**Stored items**
··········
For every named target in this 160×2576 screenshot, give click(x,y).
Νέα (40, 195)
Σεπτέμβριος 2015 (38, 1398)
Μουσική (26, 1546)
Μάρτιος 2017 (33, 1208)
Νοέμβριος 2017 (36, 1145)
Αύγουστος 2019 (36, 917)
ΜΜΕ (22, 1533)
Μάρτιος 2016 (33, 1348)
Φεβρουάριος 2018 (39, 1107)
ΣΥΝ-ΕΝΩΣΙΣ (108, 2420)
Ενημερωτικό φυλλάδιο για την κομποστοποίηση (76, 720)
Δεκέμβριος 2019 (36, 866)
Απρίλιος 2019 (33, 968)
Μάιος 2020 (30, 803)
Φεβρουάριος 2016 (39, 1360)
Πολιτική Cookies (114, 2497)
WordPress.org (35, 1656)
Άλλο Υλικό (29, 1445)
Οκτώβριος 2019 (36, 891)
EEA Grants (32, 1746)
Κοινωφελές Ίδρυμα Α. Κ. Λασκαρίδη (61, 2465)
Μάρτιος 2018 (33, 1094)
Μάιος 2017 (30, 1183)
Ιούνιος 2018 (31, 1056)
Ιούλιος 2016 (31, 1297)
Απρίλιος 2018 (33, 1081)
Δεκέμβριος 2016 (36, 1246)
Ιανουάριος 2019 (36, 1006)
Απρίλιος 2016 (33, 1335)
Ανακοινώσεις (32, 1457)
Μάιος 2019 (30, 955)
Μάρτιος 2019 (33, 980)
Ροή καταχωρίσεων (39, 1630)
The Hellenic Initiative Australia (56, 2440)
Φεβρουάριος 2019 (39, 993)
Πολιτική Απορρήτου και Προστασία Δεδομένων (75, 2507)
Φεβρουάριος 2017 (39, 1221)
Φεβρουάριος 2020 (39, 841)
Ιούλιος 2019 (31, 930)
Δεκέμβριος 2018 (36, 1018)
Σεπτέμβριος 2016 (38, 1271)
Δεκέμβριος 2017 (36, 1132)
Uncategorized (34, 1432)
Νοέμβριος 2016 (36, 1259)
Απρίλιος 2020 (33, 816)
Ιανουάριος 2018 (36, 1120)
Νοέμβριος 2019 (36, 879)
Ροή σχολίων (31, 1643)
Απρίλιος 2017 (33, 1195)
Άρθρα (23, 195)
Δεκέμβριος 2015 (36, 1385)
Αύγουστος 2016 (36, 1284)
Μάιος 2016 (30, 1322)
··········
**Your task**
Set down each entry exactly, leaving none out.

**The completed task**
For every named target in this 160×2576 screenshot, give click(x,y).
Νέα (40, 195)
Σεπτέμβριος 2015 (38, 1398)
Μουσική (26, 1546)
Μάρτιος 2017 (33, 1208)
Νοέμβριος 2017 (36, 1145)
Αύγουστος 2019 (36, 917)
ΜΜΕ (22, 1533)
Μάρτιος 2016 (33, 1348)
Φεβρουάριος 2018 (39, 1107)
ΣΥΝ-ΕΝΩΣΙΣ (108, 2420)
Ενημερωτικό φυλλάδιο για την κομποστοποίηση (76, 720)
Δεκέμβριος 2019 (36, 866)
Απρίλιος 2019 (33, 968)
Μάιος 2020 (30, 803)
Φεβρουάριος 2016 (39, 1360)
Πολιτική Cookies (114, 2497)
WordPress.org (35, 1656)
Άλλο Υλικό (29, 1445)
Οκτώβριος 2019 (36, 891)
EEA Grants (32, 1746)
Κοινωφελές Ίδρυμα Α. Κ. Λασκαρίδη (61, 2465)
Μάρτιος 2018 (33, 1094)
Μάιος 2017 (30, 1183)
Ιούνιος 2018 (31, 1056)
Ιούλιος 2016 (31, 1297)
Απρίλιος 2018 (33, 1081)
Δεκέμβριος 2016 (36, 1246)
Ιανουάριος 2019 (36, 1006)
Απρίλιος 2016 (33, 1335)
Ανακοινώσεις (32, 1457)
Μάιος 2019 (30, 955)
Μάρτιος 2019 (33, 980)
Ροή καταχωρίσεων (39, 1630)
The Hellenic Initiative Australia (56, 2440)
Φεβρουάριος 2019 (39, 993)
Πολιτική Απορρήτου και Προστασία Δεδομένων (75, 2507)
Φεβρουάριος 2017 (39, 1221)
Φεβρουάριος 2020 (39, 841)
Ιούλιος 2019 (31, 930)
Δεκέμβριος 2018 (36, 1018)
Σεπτέμβριος 2016 (38, 1271)
Δεκέμβριος 2017 (36, 1132)
Uncategorized (34, 1432)
Νοέμβριος 2016 (36, 1259)
Απρίλιος 2020 (33, 816)
Ιανουάριος 2018 (36, 1120)
Νοέμβριος 2019 (36, 879)
Ροή σχολίων (31, 1643)
Απρίλιος 2017 (33, 1195)
Άρθρα (23, 195)
Δεκέμβριος 2015 (36, 1385)
Αύγουστος 2016 (36, 1284)
Μάιος 2016 (30, 1322)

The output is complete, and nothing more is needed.